▶ **Task to carry out**
Substitute "table heading" for every occurrence of "column header" in the part of the entries that runs from their start through the line containing "I will coord(521,204).", and give those lines again with nothing else altered.

>> BEGIN Given records

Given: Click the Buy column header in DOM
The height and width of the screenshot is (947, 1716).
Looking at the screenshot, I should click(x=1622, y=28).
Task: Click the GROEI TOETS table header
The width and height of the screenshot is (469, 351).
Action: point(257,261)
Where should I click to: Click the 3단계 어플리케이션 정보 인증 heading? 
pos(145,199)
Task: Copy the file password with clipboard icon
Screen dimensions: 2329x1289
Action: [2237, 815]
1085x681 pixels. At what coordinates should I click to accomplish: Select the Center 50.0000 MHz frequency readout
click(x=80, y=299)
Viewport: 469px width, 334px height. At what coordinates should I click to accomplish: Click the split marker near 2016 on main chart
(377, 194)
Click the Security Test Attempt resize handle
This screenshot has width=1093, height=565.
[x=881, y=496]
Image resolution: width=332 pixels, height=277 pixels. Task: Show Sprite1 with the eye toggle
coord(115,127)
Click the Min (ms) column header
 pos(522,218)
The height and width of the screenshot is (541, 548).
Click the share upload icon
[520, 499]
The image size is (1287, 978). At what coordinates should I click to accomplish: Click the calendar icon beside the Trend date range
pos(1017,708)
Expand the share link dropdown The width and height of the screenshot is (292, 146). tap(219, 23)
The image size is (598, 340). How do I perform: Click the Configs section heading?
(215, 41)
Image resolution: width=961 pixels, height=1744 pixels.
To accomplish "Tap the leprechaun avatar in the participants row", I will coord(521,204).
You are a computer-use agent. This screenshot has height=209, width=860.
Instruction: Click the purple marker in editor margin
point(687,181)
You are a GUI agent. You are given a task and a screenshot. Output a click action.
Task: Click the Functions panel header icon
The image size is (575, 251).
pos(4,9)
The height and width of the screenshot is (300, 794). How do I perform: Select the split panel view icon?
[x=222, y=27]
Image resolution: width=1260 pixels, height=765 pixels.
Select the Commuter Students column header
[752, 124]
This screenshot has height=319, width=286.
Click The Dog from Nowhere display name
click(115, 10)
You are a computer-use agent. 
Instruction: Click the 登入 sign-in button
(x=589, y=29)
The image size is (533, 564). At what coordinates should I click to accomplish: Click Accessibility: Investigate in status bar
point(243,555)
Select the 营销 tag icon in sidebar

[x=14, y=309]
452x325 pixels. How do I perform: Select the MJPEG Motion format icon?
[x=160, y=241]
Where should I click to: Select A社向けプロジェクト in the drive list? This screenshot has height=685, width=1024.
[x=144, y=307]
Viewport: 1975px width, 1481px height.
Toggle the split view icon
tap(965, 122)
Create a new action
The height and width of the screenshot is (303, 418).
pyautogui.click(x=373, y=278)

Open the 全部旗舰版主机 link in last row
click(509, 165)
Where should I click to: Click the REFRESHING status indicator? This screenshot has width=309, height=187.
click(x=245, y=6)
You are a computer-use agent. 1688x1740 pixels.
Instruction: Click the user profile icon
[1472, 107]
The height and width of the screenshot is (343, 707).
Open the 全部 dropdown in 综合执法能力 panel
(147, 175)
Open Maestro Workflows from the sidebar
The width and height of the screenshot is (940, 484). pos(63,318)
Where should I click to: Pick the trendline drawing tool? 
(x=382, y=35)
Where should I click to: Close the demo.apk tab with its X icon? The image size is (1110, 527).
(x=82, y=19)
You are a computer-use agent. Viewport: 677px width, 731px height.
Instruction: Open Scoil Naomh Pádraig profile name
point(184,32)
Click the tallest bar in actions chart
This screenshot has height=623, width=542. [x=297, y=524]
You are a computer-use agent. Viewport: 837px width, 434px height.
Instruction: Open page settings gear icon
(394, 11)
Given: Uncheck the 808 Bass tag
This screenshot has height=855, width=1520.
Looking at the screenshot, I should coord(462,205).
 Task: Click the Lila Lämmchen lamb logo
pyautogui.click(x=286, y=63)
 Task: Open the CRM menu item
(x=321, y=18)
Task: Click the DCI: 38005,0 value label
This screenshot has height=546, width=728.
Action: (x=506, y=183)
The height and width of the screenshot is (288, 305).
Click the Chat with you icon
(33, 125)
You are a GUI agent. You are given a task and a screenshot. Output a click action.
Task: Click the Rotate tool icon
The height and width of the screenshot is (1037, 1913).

>> END Given records

▶ **Result of the exercise**
Given: Click the Buy table heading in DOM
The height and width of the screenshot is (947, 1716).
Looking at the screenshot, I should click(x=1622, y=28).
Task: Click the GROEI TOETS table header
The width and height of the screenshot is (469, 351).
Action: point(257,261)
Where should I click to: Click the 3단계 어플리케이션 정보 인증 heading? 
pos(145,199)
Task: Copy the file password with clipboard icon
Screen dimensions: 2329x1289
Action: [2237, 815]
1085x681 pixels. At what coordinates should I click to accomplish: Select the Center 50.0000 MHz frequency readout
click(x=80, y=299)
Viewport: 469px width, 334px height. At what coordinates should I click to accomplish: Click the split marker near 2016 on main chart
(377, 194)
Click the Security Test Attempt resize handle
This screenshot has width=1093, height=565.
[x=881, y=496]
Image resolution: width=332 pixels, height=277 pixels. Task: Show Sprite1 with the eye toggle
coord(115,127)
Click the Min (ms) table heading
 pos(522,218)
The height and width of the screenshot is (541, 548).
Click the share upload icon
[520, 499]
The image size is (1287, 978). At what coordinates should I click to accomplish: Click the calendar icon beside the Trend date range
pos(1017,708)
Expand the share link dropdown The width and height of the screenshot is (292, 146). tap(219, 23)
The image size is (598, 340). How do I perform: Click the Configs section heading?
(215, 41)
Image resolution: width=961 pixels, height=1744 pixels.
To accomplish "Tap the leprechaun avatar in the participants row", I will coord(521,204).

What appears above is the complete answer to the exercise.